▸ **ACTIVITY**
Set down a word-for-word copy of the data below, limited to the lines from the first through the line with "Click 'ตารางรหัสเลขฐานสิบหกของ ASA' heading".

Dataset records
----
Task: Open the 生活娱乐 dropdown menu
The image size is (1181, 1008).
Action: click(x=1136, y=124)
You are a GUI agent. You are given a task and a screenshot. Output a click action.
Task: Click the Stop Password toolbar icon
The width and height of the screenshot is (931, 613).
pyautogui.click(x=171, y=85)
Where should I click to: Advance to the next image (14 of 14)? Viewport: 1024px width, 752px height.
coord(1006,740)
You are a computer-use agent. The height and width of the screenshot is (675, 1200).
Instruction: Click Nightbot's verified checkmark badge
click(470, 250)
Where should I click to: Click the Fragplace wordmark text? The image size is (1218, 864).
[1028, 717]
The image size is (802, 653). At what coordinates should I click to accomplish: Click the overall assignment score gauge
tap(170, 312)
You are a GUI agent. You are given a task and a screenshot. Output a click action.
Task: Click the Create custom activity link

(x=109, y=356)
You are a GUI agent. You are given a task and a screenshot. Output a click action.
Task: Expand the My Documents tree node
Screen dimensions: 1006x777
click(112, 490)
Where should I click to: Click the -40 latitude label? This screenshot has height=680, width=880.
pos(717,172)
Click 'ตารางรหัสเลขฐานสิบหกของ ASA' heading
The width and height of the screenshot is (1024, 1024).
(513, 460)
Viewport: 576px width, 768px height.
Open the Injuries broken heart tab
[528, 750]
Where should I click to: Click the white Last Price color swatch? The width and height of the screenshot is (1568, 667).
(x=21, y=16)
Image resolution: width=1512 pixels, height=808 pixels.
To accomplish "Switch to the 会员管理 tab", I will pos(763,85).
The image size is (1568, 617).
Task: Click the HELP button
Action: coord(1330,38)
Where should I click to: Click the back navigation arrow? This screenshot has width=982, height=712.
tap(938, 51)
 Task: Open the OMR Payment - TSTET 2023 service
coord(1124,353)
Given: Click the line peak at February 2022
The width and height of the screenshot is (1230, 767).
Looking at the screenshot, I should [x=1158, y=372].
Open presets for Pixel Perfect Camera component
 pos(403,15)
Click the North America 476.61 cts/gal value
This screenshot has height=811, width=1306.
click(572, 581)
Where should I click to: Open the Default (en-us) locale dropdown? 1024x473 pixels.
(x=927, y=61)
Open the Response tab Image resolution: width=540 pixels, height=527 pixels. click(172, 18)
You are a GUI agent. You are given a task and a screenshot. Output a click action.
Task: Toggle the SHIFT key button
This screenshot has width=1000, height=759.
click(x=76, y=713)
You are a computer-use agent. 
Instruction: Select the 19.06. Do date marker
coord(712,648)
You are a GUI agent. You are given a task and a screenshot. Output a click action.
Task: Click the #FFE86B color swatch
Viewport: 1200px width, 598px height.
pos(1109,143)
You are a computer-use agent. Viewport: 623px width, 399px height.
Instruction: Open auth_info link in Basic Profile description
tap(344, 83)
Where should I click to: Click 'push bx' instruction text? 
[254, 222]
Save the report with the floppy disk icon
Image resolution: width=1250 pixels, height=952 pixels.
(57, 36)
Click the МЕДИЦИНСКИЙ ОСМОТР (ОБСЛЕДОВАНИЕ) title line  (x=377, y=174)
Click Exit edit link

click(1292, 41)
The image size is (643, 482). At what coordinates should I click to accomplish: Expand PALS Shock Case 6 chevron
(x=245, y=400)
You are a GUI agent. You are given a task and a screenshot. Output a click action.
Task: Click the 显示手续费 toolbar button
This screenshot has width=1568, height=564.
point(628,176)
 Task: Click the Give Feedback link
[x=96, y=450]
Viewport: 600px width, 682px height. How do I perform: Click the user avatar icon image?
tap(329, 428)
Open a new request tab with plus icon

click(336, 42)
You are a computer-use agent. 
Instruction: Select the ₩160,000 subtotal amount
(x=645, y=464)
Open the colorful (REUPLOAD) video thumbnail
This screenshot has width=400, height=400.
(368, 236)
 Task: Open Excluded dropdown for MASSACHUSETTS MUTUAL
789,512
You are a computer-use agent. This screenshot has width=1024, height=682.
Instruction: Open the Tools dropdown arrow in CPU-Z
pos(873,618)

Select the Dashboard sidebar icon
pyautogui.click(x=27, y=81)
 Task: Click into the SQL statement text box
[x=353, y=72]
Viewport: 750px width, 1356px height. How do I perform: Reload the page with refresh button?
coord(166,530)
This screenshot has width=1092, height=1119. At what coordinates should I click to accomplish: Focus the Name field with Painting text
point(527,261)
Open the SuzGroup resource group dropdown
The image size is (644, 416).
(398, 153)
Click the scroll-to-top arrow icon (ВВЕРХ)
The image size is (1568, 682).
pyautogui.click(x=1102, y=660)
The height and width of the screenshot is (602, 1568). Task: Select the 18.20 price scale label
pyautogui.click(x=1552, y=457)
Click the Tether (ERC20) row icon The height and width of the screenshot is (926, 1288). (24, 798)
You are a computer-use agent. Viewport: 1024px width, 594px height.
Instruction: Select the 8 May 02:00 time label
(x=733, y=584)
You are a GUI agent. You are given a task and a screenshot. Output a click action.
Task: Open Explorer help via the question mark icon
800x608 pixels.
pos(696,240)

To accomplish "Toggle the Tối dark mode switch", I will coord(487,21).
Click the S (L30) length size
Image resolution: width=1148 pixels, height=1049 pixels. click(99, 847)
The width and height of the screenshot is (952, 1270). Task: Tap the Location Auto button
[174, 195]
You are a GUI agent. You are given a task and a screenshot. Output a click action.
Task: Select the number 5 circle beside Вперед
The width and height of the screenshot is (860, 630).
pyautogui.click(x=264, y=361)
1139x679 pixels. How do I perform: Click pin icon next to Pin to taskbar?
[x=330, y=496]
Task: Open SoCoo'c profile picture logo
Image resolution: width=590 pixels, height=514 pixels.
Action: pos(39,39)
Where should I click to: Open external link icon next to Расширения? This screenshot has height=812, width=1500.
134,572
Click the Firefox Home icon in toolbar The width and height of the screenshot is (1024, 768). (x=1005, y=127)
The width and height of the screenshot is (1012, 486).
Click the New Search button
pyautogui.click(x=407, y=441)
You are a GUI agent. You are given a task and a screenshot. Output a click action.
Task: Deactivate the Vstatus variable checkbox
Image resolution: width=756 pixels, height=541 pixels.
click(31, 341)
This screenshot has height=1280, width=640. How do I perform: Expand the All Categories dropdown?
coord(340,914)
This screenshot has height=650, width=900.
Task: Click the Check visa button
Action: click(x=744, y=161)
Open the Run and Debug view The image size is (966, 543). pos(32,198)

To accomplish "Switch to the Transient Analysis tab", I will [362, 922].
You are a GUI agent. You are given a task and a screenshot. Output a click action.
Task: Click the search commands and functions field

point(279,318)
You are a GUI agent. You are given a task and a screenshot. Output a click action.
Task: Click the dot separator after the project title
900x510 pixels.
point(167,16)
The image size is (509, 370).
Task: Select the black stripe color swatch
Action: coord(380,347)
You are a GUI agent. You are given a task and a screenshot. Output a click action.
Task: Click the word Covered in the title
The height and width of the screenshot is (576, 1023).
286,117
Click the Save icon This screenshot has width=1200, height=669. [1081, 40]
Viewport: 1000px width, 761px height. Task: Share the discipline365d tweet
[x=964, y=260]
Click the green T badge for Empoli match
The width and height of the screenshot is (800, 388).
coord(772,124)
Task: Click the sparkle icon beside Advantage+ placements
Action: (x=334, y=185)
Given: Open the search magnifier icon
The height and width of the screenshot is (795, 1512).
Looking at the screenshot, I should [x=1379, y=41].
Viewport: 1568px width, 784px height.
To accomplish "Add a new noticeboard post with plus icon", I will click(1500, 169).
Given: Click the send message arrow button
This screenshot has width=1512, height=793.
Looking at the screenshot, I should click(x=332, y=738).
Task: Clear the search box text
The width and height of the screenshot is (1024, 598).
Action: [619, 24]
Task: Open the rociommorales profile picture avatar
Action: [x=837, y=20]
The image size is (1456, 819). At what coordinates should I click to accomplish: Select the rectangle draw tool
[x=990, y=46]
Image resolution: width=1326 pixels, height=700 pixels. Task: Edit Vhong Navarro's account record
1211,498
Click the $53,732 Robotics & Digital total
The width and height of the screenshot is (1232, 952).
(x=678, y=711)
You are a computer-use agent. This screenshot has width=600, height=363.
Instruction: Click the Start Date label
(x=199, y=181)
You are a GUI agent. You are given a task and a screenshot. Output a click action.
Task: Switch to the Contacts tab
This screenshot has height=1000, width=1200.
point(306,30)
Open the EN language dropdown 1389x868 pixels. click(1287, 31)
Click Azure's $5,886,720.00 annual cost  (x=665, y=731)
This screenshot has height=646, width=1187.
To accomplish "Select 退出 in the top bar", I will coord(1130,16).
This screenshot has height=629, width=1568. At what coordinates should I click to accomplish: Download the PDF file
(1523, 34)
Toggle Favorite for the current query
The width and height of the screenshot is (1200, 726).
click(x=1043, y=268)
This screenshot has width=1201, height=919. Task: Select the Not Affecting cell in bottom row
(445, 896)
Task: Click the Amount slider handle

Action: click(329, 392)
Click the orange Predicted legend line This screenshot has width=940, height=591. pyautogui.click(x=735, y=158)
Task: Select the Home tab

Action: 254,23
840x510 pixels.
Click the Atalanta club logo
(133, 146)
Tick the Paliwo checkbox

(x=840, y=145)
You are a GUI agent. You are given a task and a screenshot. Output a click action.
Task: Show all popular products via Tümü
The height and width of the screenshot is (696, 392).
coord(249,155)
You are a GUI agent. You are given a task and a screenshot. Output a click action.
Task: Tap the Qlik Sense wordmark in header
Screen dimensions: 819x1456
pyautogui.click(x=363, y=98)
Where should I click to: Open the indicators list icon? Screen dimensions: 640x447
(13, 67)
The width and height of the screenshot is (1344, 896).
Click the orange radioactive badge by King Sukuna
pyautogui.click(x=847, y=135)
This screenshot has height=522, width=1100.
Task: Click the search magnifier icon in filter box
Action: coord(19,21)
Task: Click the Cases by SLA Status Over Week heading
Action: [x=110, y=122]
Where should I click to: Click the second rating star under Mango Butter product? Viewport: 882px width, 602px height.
----
▸ **EXERCISE ANSWER**
Task: Open the 生活娱乐 dropdown menu
The image size is (1181, 1008).
Action: click(x=1136, y=124)
You are a GUI agent. You are given a task and a screenshot. Output a click action.
Task: Click the Stop Password toolbar icon
The width and height of the screenshot is (931, 613).
pyautogui.click(x=171, y=85)
Where should I click to: Advance to the next image (14 of 14)? Viewport: 1024px width, 752px height.
coord(1006,740)
You are a computer-use agent. The height and width of the screenshot is (675, 1200).
Instruction: Click Nightbot's verified checkmark badge
click(470, 250)
Where should I click to: Click the Fragplace wordmark text? The image size is (1218, 864).
[1028, 717]
The image size is (802, 653). At what coordinates should I click to accomplish: Click the overall assignment score gauge
tap(170, 312)
You are a GUI agent. You are given a task and a screenshot. Output a click action.
Task: Click the Create custom activity link

(x=109, y=356)
You are a GUI agent. You are given a task and a screenshot. Output a click action.
Task: Expand the My Documents tree node
Screen dimensions: 1006x777
click(112, 490)
Where should I click to: Click the -40 latitude label? This screenshot has height=680, width=880.
pos(717,172)
Click 'ตารางรหัสเลขฐานสิบหกของ ASA' heading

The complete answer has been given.